Registros de origem:
━━━━━━━━━━━━━━━━━━━━
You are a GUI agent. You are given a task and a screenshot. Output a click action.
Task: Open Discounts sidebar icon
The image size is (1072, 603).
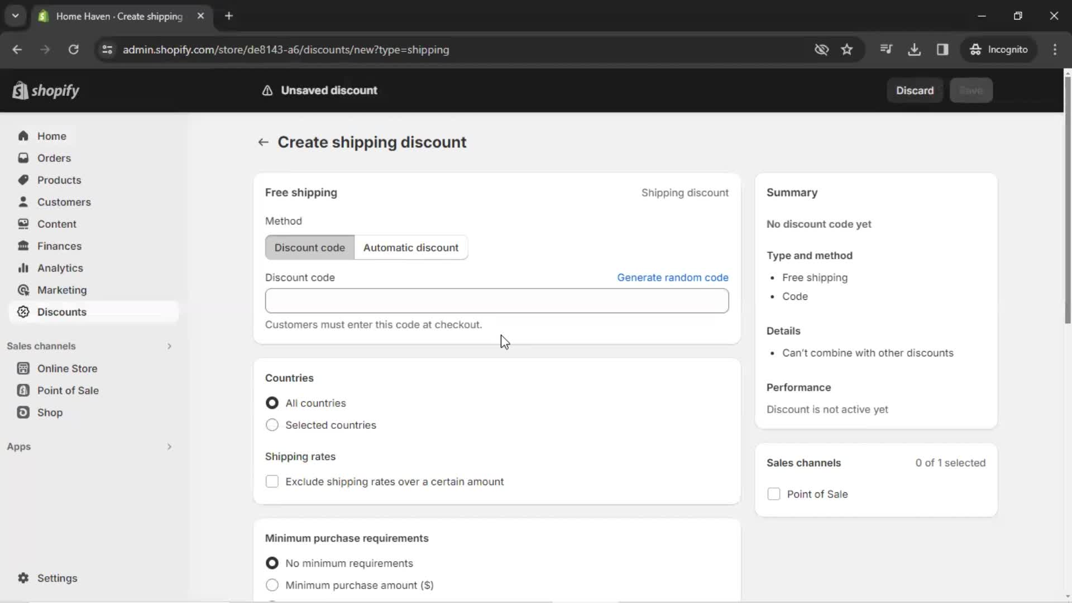point(23,312)
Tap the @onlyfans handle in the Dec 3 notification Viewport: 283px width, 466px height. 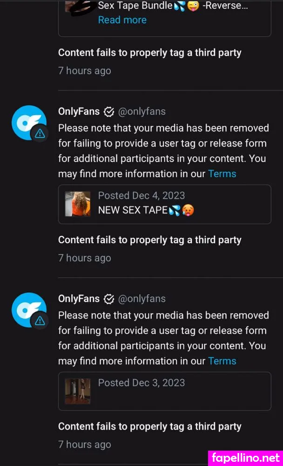[x=142, y=299]
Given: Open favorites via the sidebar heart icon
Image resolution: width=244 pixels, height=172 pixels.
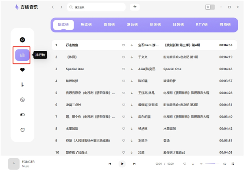Looking at the screenshot, I should tap(22, 70).
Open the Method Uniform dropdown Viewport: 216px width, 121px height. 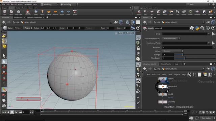click(173, 51)
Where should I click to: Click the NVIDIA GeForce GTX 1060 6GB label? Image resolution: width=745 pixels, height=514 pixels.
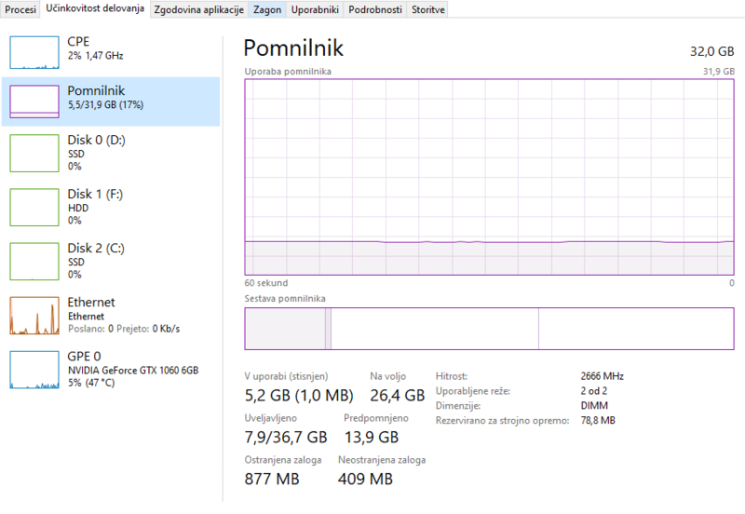pyautogui.click(x=133, y=370)
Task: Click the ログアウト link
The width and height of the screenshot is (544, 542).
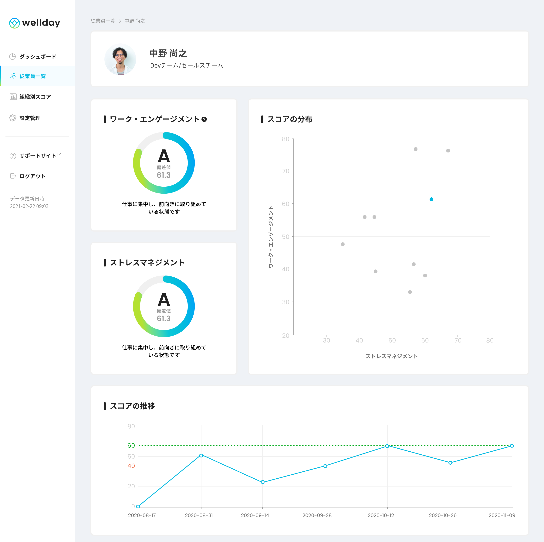Action: [x=32, y=176]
━━━━━━━━━━━━━━━━━━━━
TAREFA SOLICITADA | Atualize tudo o que vai da linha que contém "Task: Click the ログアウト link" até o fim dos registros, ambas as pontas incluídas, trocando "screenshot" por "image" e mantendo o restante sem nenhuma alteração. Deixe as imagens fora da resposta.

RESPOSTA À TAREFA |
Task: Click the ログアウト link
The width and height of the image is (544, 542).
Action: [x=32, y=176]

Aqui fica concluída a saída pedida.